For each i=1,.., n. There exist an integer k_i such that di=[k_i - bi, k_i -ai ] is a sub close interval of [0,1] The sum of those n segments is less than 1, so we could find a real number c that does not belong to any of di This number c satisfies ........

I dont quite understand your solution... Can some1 post another solution or can u help me understand yours? You say there exists $ k_i$ such that your $ d_i$ is in $ [0,1]$. But if thats the case, the task is solved,, we just let $ c=0$... Maybe im getting something wrong. My idea is something similar, but I didnt manage to complete it.

The author of this problem is prof. Vasile Pop, from Cluj. I'll post here the official solution.

Note that the problem is equivalent to finding some $c$ so that when we translate the intervals $(a_i,b_i)$ to $(a_i+c,b_i+c)$ none of the new intervals doesn't contain an integer. Now we can divide our intervals to intervals that already don't contain an integer and the ones that do.Let the first ones be called good and the others be bad. So let the first intervals $WLOG$ be $(c_i,d_i)$ such that $0<c_i<d_i<1$ and the others be $(1-a_i,1+b_i)$. Now note that all the bad intervals actually form one interval $(1-a,1+b)$ such that $a=max(a_1, \dots , a_n)$ and $b=max(b_1, \dots , b_n)$.Now note that we can rearrange good intervals to some new intervals $(c_i,d_i)$ such that they don't overlap. Now we can suposse that none of the good intervals overlaps with our bad interval(because if they do we can just make one bad interval out of those 2 intervals). Let our good intervals be $(c_1,d_1),(c_2,d_2), \dots ,(c_n,d_n)$ such that $c_1<d_1<c_2<d_2< \dots <c_n<d_n$. It also holds that $d_n<1-a$ so $d_n+a<1$ so we can choose some $\epsilon$ such that $d_n+a+\epsilon<1$ and $a+b+\epsilon<1$. Now by taking $c=a+\epsilon$ we see that our bad interval goes to good interval and that $(c_n,d_n)$ stays subset of $(0,1)$ so the other good intervals also stays subsets of $(0,1)$. We see that after translating for such chosen $c$ all of the intervals are good, so $c$ exists.

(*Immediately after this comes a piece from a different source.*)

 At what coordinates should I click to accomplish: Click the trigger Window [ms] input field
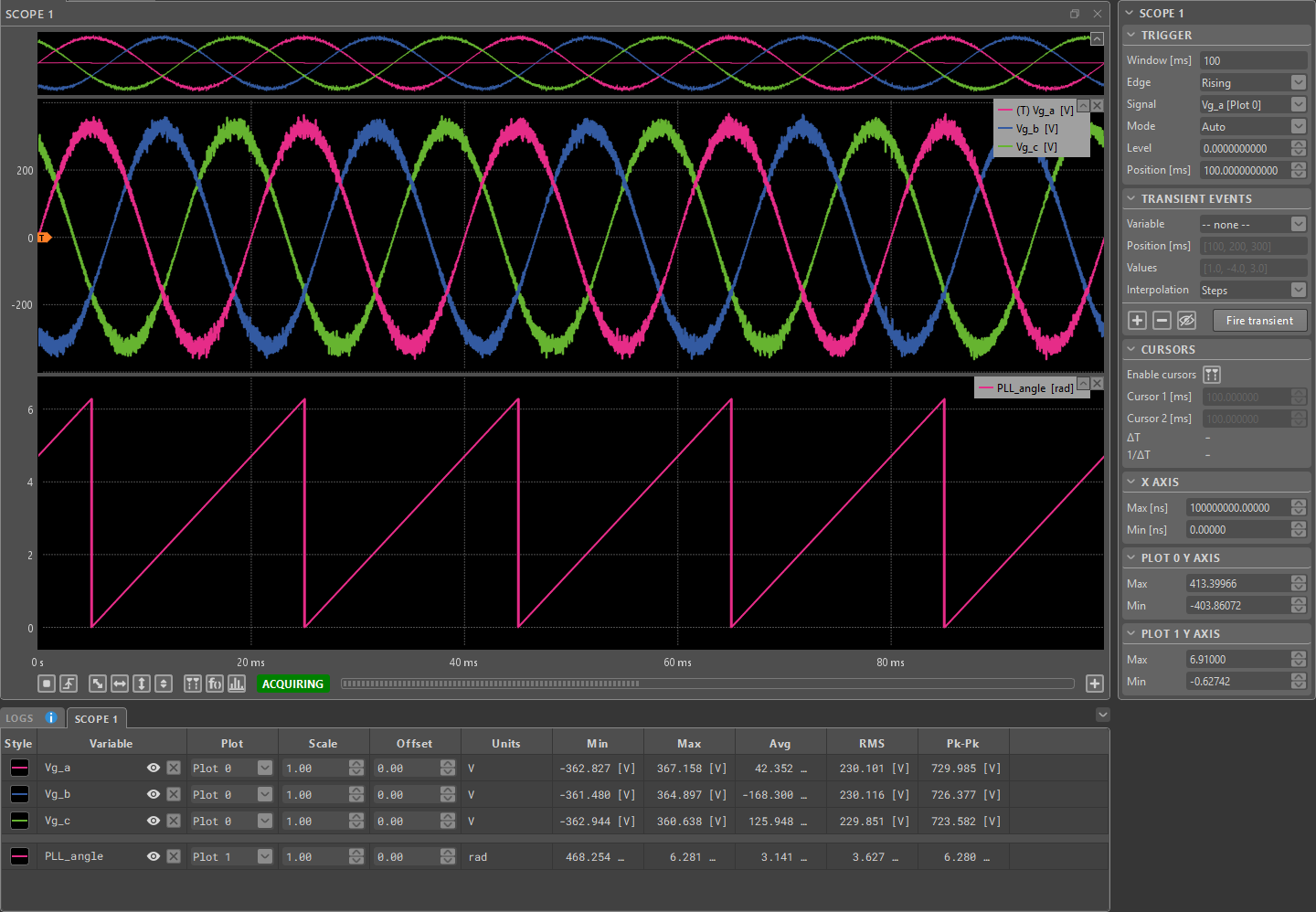coord(1253,60)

similar to official solution, just more expanded upon: Consider the quadratic polynomial $p_i(x)=(x+a_i)(x+b_i).$ We see that the roots of $p_i$ are $-a_i$ and $-b_i$, so that $p_i(c+k)\le 0$ iff $-b_i-c\le k\le -a_i-c$ for all integers $k$. Therefore, in order to show that there exists some $c\in\mathbb{R}$ such that $p_i(c+k)>0$ for all $i\in[n]$ and $k\in\mathbb{Z}$, it suffices to find some $c$ such that the interval $[-b_i-c,-a_i-c]$ and equivalently $$[a_i+c,b_i+c]$$contains no integers for all $i\in[n].$ Now, define $$S=\bigcup_{i=1}^n[a_i,b_i].$$Letting $l$ be the total length that $S$ encloses, we find that \begin{align*} l&=\sum_{i=1}^n(b_i-a_i)\\ &=\sum_{i=1}^nb_i-\sum_{i-1}^na_i\\ &<1, \end{align*}as given in the problem statement. Define the set $S'$ to contain the fractional parts of $S$, so that $x\in S$ iff $x-\lfloor x\rfloor\in S'.$ Clearly, $S'$ is a subset of $[0,1)$ and encloses a length of at most $l<1$, implying that $S'$ is a proper subset of $[0,1).$ Hence, there must exist some $c'\in[0,1)$ such that $c'\notin S'.$ But this means that $[a_i-c',b_i-c']$ cannot contain any integers for all $i\in[n]$, as otherwise there would be some $k'\in\mathbb{Z}$ such that $k'+c'\in[a_i,b_i]\subseteq S$, so that \begin{align*} c'&=(k'+c')-k'\\ &=(k'+c')-\lfloor k'+c'\rfloor\\ &\in S', \end{align*}a contradiction. Hence, setting $c'=-c$ implies the result, so we are done. $\blacksquare$